A number of past studies of auditory formation show that when object-formation cues are ambiguous or conflicting, some cues can contribute to the perceived qualities of multiple perceptual objects (Darwin and Ciocca 1992
; Hall et al. 2000
; Shinn-Cunningham and Wang 2008
). In our design, various grouping cues are at odds with one another: temporal synchrony promotes grouping; spatial proximity varies, altering the likelihood of grouping; stimulus modality, color, and/or timbre strongly promote segregation of the streams into distinct objects. The inherent conflict of grouping cues may help explain why, in our experiments, there is “leakage” of information across streams, both within and across modality, even though the observers all subjectively perceive four different streams in the mixture.
Our aim was to see to what extent across-modal interactions were obligatory; for this reason, we explicitly instructed listeners that the number of auditory and visual events in a trial were independent, and asked them to report the perceived number of flashes (which were likely to be more influenced by across-modal effects) before reporting the number of beeps. We simulated auditory streams at 30 degrees left and right of midline to ensure that they were easily segregated, while the visual streams were at 10 degrees left and right of midline to ensure that they were easy to see while eye gaze was maintained straight ahead; of course, together, these decisions lead to a spatial mismatch between auditory and visual events. In contrast, in natural settings, a priori expectations are that one distal source will produce temporally correlated auditory and visual stimuli arising from exactly the same direction. Thus, our subject instructions and stimulus design are likely to produce weaker binding of auditory and visual inputs than would arise in natural settings, and likely represent a lower-bound on the extent to which cross-modal stimuli are integrated. Despite this, we observed a strong influence of temporal auditory information on visual temporal perception.

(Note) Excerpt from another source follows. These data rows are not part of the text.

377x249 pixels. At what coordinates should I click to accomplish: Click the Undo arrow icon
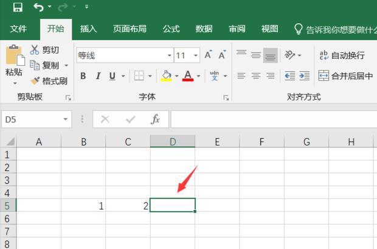coord(39,7)
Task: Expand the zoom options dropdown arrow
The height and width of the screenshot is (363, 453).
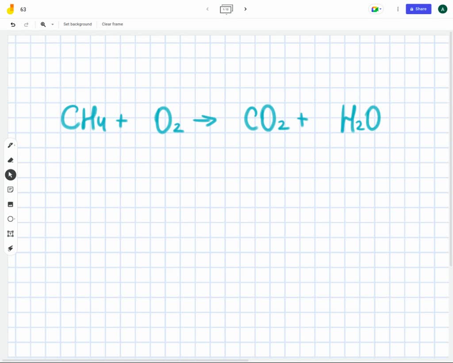Action: coord(52,24)
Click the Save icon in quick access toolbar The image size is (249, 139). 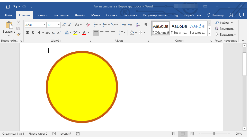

Taken together, these observations raise testable predictions about how parametric manipulation of spatial and temporal congruence, which alter multi-sensory object formation, will affect illusory percepts. For instance, the degree of temporal coincidence will influence both within- and across-modality interactions. In addition, just as spatial acuity of a visual input influences the “reverse-ventriloquism” illusion (Alais and Burr 2004
), reducing the reliability of visual temporal perception (e.g., by altering visual contrast) should increase the influence of the auditory stream on judgments of the number of flashes, while decreasing the reliability of auditory temporal perception is likely to increase the likelihood that visual events influence sound perception. Finally, increasing the semantic congruence of our stimuli should lead to greater integration across sensory modalities, and hence strong across-modality interactions in perception. These ideas can be tested and contrasted in behavioural, physiological, and neuroimaging experiments to reveal the neural mechanisms that enable across-modality perceptual binding and perceptual integration.